Neil Gaiman gosta de dizer que, por 30 anos, sua missão foi impedir que más adaptações de Sandman chegassem ao cinema e à televisão. Mas, em 2020, a obra que ele publicou a partir de 1989 e que ajudou a mudar a percepção do que eram histórias em quadrinhos restava como uma das únicas grandes propriedades da DC a não ter versões para as telas. Fora isso, Game of Thrones e outras tinham provado que era possível fazer séries com efeitos especiais. E é assim que, finalmente, Sandman chega à Netflix nesta sexta-feira (5).
Neil Gaiman participou de todo o processo, colaborando de perto com o showrunner Allan Heinberg. A primeira temporada é baseada nos dois primeiros volumes, Prelúdios & Noturnos e Casa de Bonecas. No centro da história está Sandman (Tom Sturridge), ou Sonho, que governa o mundo visitado ao dormir e é membro da família de Perpétuos, que inclui Morte (Kirby Howell-Baptiste), Desejo (Mason Alexander Park) e Desespero (Donna Preston), entre outros. Sonho é raptado e fica preso por mais de cem anos. Quando finalmente consegue escapar, retorna para seu reino, o Sonhar, que passou por muitas transformações. Começa então sua jornada para restaurá-lo.
Sandman toca em temas como morte, mudança, poder, esperança, criação de narrativas, beleza e dor de ser humano.
— Eu sinto que é uma história sobre a humanidade — disse ao Estadão a atriz Vanesu Samunyai, que interpreta Rose Walker, uma jovem em busca do irmão desaparecido e peça fundamental na sobrevivência do mundo real e do Sonhar. — É um grande espelho que nos mostra quem somos, mas de uma maneira bem grandiosa e divertida.
Gaiman disse que não foi necessário fazer muitas modificações no material original.
— Fiquei surpreso ao voltar aos quadrinhos que eu comecei a escrever em 1987 e perceber como poucas coisas precisavam ser alteradas para torná-los atuais — disse Neil Gaiman em entrevista ao Estadão. — De várias maneiras estranhas, Sandman estava à frente de seu tempo, o que significava que tivemos de fazer menos cirurgias do que imaginávamos para torná-lo relevante agora.
Elenco
Desde o anúncio do elenco, houve muitos comentários sobre pessoas não brancas e mulheres fazendo personagens que eram brancos e homens nos quadrinhos. Por exemplo, Lúcifer, inspirado em David Bowie, é vivido por Gwendoline Christie. John Constantine agora é Johanna e vivida por Jenna Coleman. O bibliotecário Lucien é Lucienne (Vivienne Acheampong) e Morte é uma mulher negra.
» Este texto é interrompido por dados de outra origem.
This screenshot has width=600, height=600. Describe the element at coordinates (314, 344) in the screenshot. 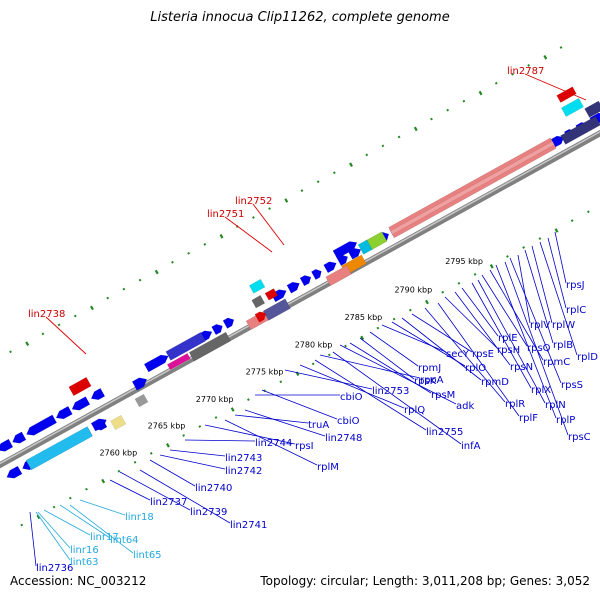

I see `scale-tick-label: 2780 kbp` at that location.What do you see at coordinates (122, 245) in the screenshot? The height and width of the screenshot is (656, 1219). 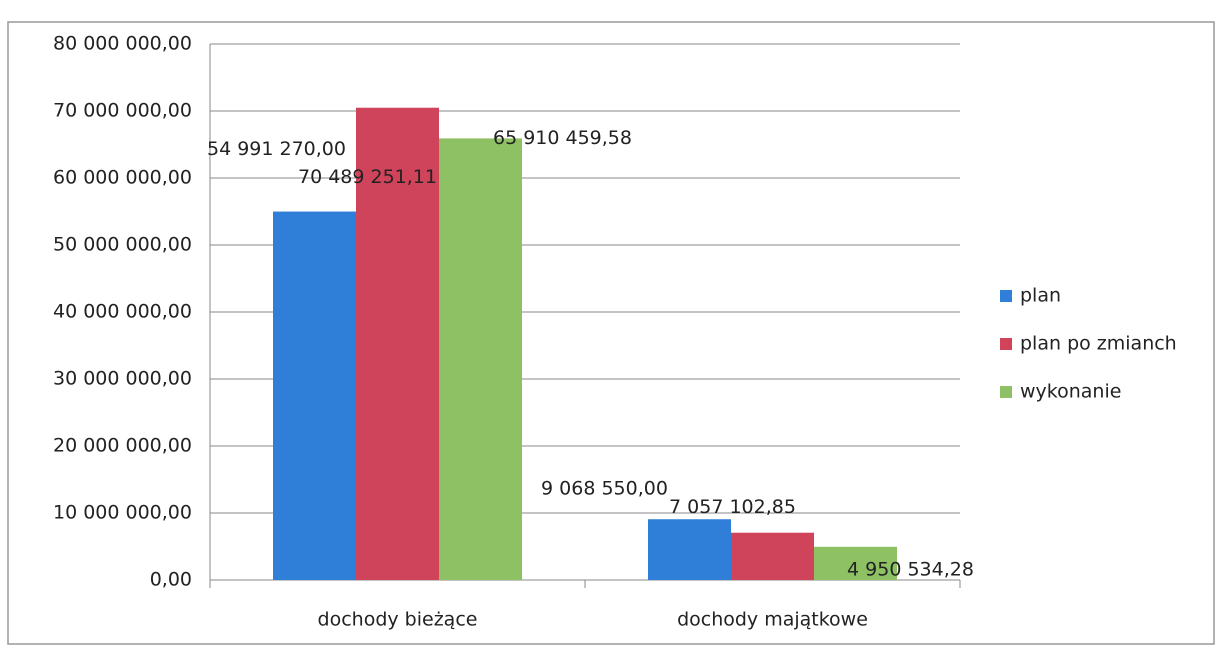 I see `y-tick-label: 50 000 000,00` at bounding box center [122, 245]. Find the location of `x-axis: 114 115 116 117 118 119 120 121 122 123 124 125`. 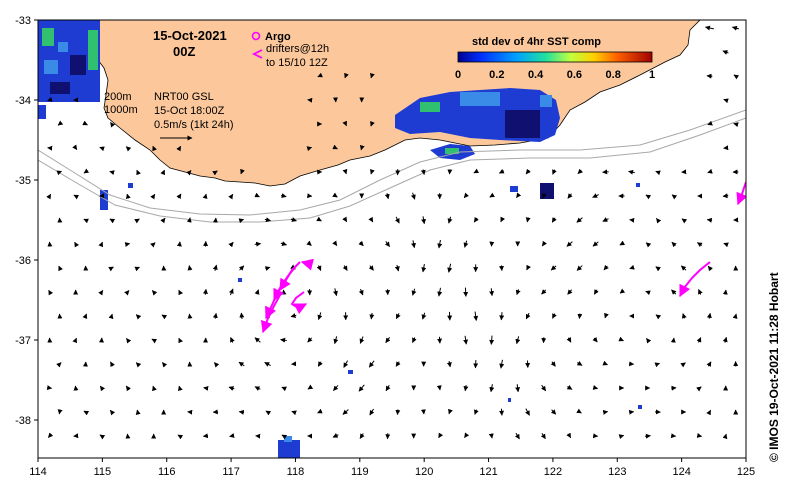

x-axis: 114 115 116 117 118 119 120 121 122 123 124 125 is located at coordinates (392, 468). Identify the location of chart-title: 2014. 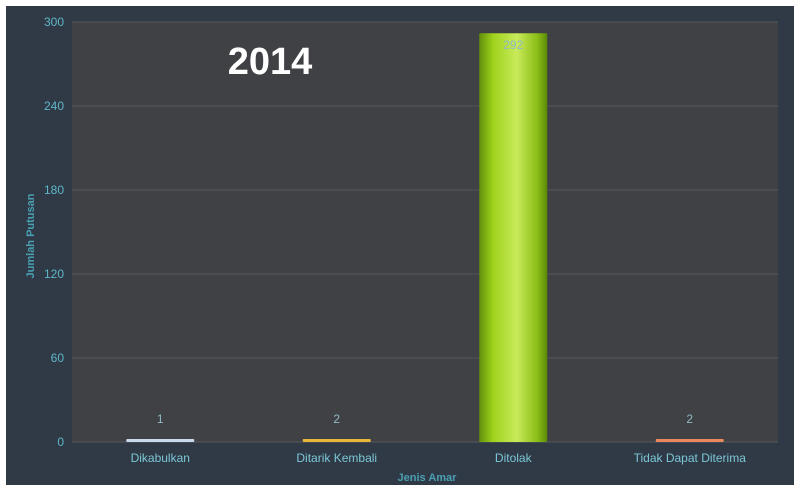
(270, 62).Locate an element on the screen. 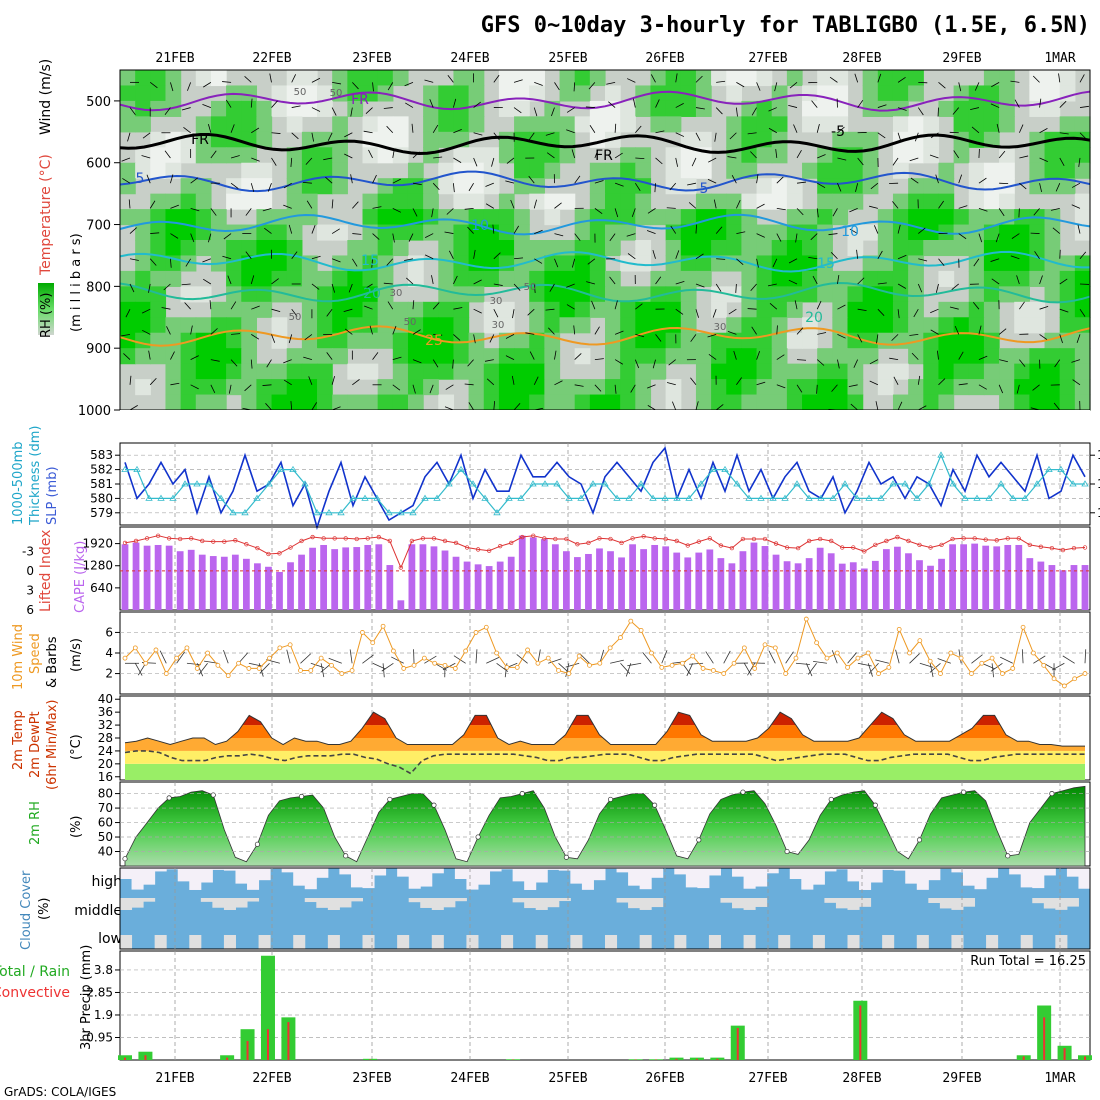 The width and height of the screenshot is (1100, 1100). precip-tick-label: 1.9 is located at coordinates (104, 1015).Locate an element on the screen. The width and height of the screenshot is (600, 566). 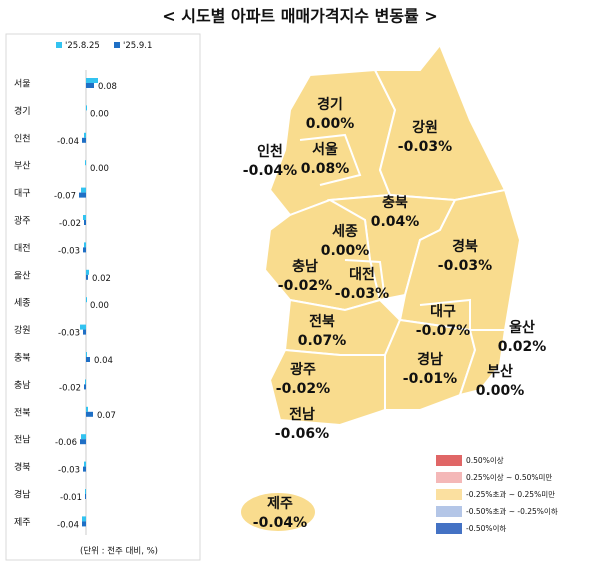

— Neil sempre esteve muito conectado com a realidade de nosso mundo — disse Gwendoline Christie. — Então temos um elenco fantástico e diverso, tipos diferentes de vozes. Isso é empolgante para mim, é o que eu quero assistir.
Gaiman disse que a ideia foi ampliar possibilidades.
— Olhávamos os quadrinhos e perguntávamos: "Aqui temos um homem branco. Ele precisa ser homem? Precisa ser branco?" Às vezes a resposta era sim. E às vezes, não — contou.
Lucien, por exemplo, é uma entidade milenar que lá atrás foi o primeiro corvo de Sonho. Não havia razão para ser branco, nem homem.
— Sob nosso ponto de vista, isso significava que podíamos ver mais atores para o papel, de diferentes gêneros e tons de pele — disse Gaiman, que relatou que o mesmo aconteceu com Morte. — Não foi uma escolha de levantarmos uma bandeira e marcharmos pela diversidade.
O autor sabe que tem gente chiando e vira e mexe rebate algum fã no Twitter.
— Não fico chateado. O que digo é: "Não se preocupe, nós sabemos o que estamos fazendo. Se você assistir, vai perceber isso".
Tom Sturridge também compreende os fãs, por ser um deles.
— Nossa versão é feita por Neil Gaiman. Não é algo que ele passou para alguém. É a versão dele — disse o ator. — A responsabilidade de interpretar Sonho foi um peso, mas de uma certa forma conecta-se à responsabilidade de Morpheus com os sonhos de todos. Minha responsabilidade era para com os sonhos dos fãs de Sandman. Não é comparável no tamanho, mas é uma chave para entender o personagem.